Metin Parçası:
Olağanüstü Hal (OHAL) ile birlikte Kasım 2016'da yürürlüğe giren 677 Sayılı Kanun Hükmünde Kararname (KHK) ile “Örgüt üyeliği”nden tutuklu ve hükümlü bulunan kişilerin sınava girme haklarının da ellerinden alınmasına değinen Meral, bu düzenlemenin Anayasaya aykırı olduğunu kaydetti.
 
Anayasa'nın ‘Eğitim ve öğrenim hakkı ve ödevi’  başlıklı 42. maddesinde ‘Kimse, eğitim ve öğrenim hakkından yoksun bırakılamaz’ ifadesinin yer aldığını dile getiren Meral, “Hükümlü dahi olsa öğrenim hakkı en temel insan haklarından olup öğrencilerin elinden alınması asla kabul edilemez iken KHK ile suçları daha sabit görülmemiş tutuklu öğrencilerin bu hakkı da elinden alınıyor. Esasen burada mevcut hukuk sistemi ile dahi örtüşmeyen son derece aykırı bir tablo söz konusu” diye belirtti. 
 
‘Devlet eğitim olanaklarını bütünen sağlamakla yükümlüdür’
 
Anayasa’ya göre sosyal bir hak olan eğitim hakkının devlete karşı ileri sürülebilecek temel bir hak olduğuna dikkat çeken Meral, şöyle dedi: “Bu çerçevede devlet, eğitim olanaklarını bütünen sağlamak yükümlülüğünün yanı sıra hiçbir ayrım gözetmeden, herkesi eşit bir şekilde bu haktan yararlandırmak zorundadır. Bununla birlikte devletin, eğitim hakkının kullanılmasını engelleyen uygulamalara son verecek tedbirleri alması gerekmektedir. Uluslar arası düzeyde de eğitim hakkı temel haklardan sayılmış ve bu doğrultuda hem Birleşmiş Milletler hem de Avrupa Konseyi tarafından hükümlü ve tutukluların eğitimi ile ilgili çok sayıda standart belirlenmiş olup bu standartların uygulanması üye devletlerden istenilmektedir. Birleşmiş Milletler’in belirlediği standartlar genel bir çerçeve oluşturması bakımından önemli bir yere sahiptir.”

Yönerge 1:
Kayıtlarda "Where should I click to: Click the Consumed: 322,28" ifadesini içeren satır ile "Action: point(1420,840)" ifadesini içeren satır arasındaki satırları, iki uç da dahil, Sıra ve Satır sütunlarından oluşan bir Markdown tablosu olarak ver. Boş satırları tabloya alma.

Görev Verileri:
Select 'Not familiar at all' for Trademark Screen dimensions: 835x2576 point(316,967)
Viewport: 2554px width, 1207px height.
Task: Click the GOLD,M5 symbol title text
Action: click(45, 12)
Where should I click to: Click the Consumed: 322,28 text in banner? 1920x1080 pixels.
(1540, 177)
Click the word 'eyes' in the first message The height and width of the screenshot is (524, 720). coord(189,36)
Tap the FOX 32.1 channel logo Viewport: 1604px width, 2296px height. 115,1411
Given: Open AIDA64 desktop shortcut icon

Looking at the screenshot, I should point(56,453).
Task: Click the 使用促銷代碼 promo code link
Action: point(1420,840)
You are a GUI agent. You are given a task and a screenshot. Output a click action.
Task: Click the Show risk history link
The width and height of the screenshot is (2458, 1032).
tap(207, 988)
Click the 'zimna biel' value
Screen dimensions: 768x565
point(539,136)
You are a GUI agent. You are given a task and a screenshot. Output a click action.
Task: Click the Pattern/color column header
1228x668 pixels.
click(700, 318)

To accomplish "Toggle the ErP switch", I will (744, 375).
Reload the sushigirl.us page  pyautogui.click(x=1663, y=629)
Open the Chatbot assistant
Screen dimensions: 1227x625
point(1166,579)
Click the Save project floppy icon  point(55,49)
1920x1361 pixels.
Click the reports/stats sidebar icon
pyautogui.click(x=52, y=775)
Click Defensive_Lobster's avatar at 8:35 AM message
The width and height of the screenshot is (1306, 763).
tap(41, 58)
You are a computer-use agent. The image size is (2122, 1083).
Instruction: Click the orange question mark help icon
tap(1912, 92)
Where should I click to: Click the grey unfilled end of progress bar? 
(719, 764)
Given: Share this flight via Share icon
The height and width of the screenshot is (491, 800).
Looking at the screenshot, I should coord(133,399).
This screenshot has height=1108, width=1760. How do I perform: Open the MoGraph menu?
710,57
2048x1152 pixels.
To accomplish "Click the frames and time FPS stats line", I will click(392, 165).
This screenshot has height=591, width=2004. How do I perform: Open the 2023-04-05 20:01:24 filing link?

Yönerge 2:
Eğitim hakkıyla ilgili metin parçasında "Olağanüstü Hal (OHAL)" ile "aykırı olduğunu kaydetti." arasındaki kısmı, ikisi de dahil, harfi harfine yazdır.

Nihai Yanıt 1:
| Sıra | Satır |
|---|---|
| 1 | Where should I click to: Click the Consumed: 322,28 text in banner? 1920x1080 pixels. |
| 2 | (1540, 177) |
| 3 | Click the word 'eyes' in the first message The height and width of the screenshot is (524, 720). coord(189,36) |
| 4 | Tap the FOX 32.1 channel logo Viewport: 1604px width, 2296px height. 115,1411 |
| 5 | Given: Open AIDA64 desktop shortcut icon |
| 6 | Looking at the screenshot, I should point(56,453). |
| 7 | Task: Click the 使用促銷代碼 promo code link |
| 8 | Action: point(1420,840) |

Nihai Yanıt 2:
Olağanüstü Hal (OHAL) ile birlikte Kasım 2016'da yürürlüğe giren 677 Sayılı Kanun Hükmünde Kararname (KHK) ile “Örgüt üyeliği”nden tutuklu ve hükümlü bulunan kişilerin sınava girme haklarının da ellerinden alınmasına değinen Meral, bu düzenlemenin Anayasaya aykırı olduğunu kaydetti.